Writer's Digest has two more writing competitions coming up that I can submit to. There are other contests on the Writer's Digest website, but they are poetry contests and I don't really enjoy writing poetry. I love reading poetry, but not writing it. So, I figure the more writing contests I enter, the better I will get at the art of written storytelling. I love telling stories, but sometimes I have difficulties transforming my verbal stories into written stories. I'm still going to follow my dream and one day I know I will walk into a bookstore and see my name on the front and my smiling face on the back.

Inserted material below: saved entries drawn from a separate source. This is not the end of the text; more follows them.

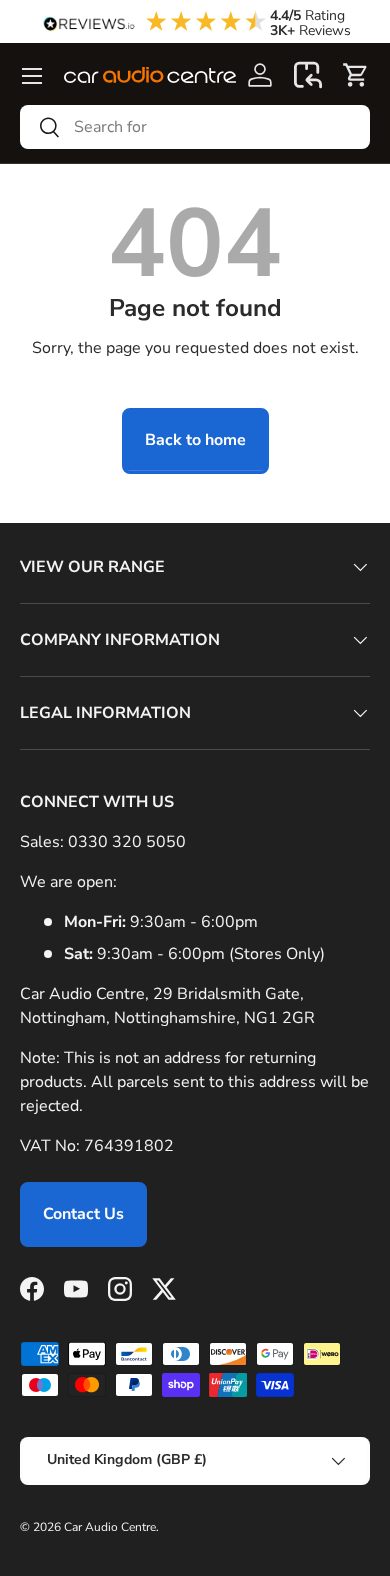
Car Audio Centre (110, 1527)
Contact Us (83, 1214)
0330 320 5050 (127, 842)
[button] (308, 75)
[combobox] (195, 127)
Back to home (195, 440)
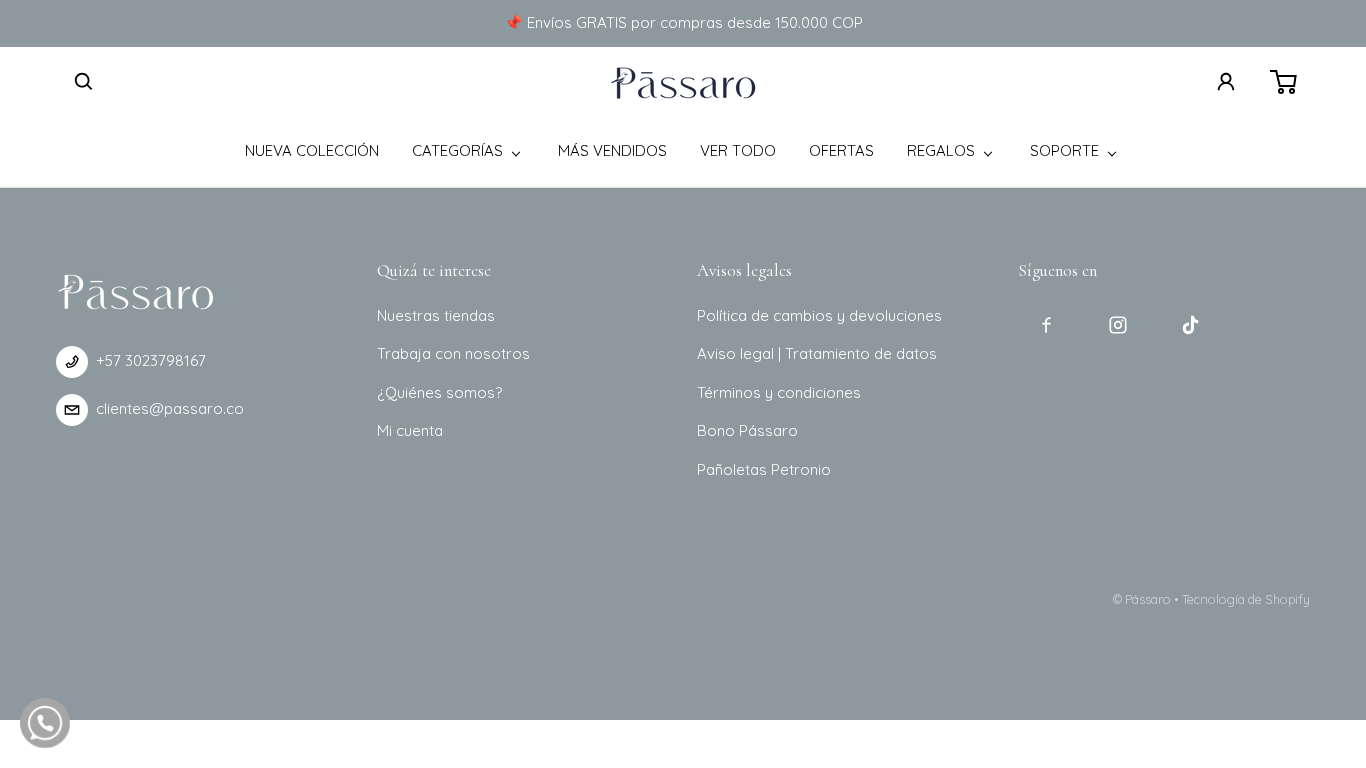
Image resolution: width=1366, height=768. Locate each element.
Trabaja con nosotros (453, 353)
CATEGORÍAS (457, 150)
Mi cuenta (410, 430)
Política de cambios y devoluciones (819, 315)
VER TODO (738, 150)
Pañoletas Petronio (764, 469)
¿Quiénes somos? (439, 392)
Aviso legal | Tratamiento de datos (817, 353)
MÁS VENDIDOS (612, 150)
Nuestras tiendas (436, 315)
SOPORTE (1064, 150)
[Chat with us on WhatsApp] (45, 723)
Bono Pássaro (747, 430)
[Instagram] (1118, 325)
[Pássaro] (683, 82)
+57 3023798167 (151, 360)
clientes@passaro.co (170, 408)
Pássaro (1148, 599)
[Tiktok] (1190, 325)
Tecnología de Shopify (1246, 599)
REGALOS (941, 150)
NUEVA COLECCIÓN (312, 150)
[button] (84, 82)
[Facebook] (1046, 325)
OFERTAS (841, 150)
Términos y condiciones (779, 392)
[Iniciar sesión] (1226, 82)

Now I wait. I'm waiting to hear from Writer's Digest to see if I placed in the 79th Annual Writing Competition. I'm writing too, working on two different fiction stories, one to be submitted November 1 with a max word count of 4,000 and one due December 1 with a max word count of 1,500. The story I submitted for the 79th Annual competition was a max word count of 4,000 and that was difficult. I'm not very good at telling short stories, but I'm learning. I definitely need to work on perfecting my craft.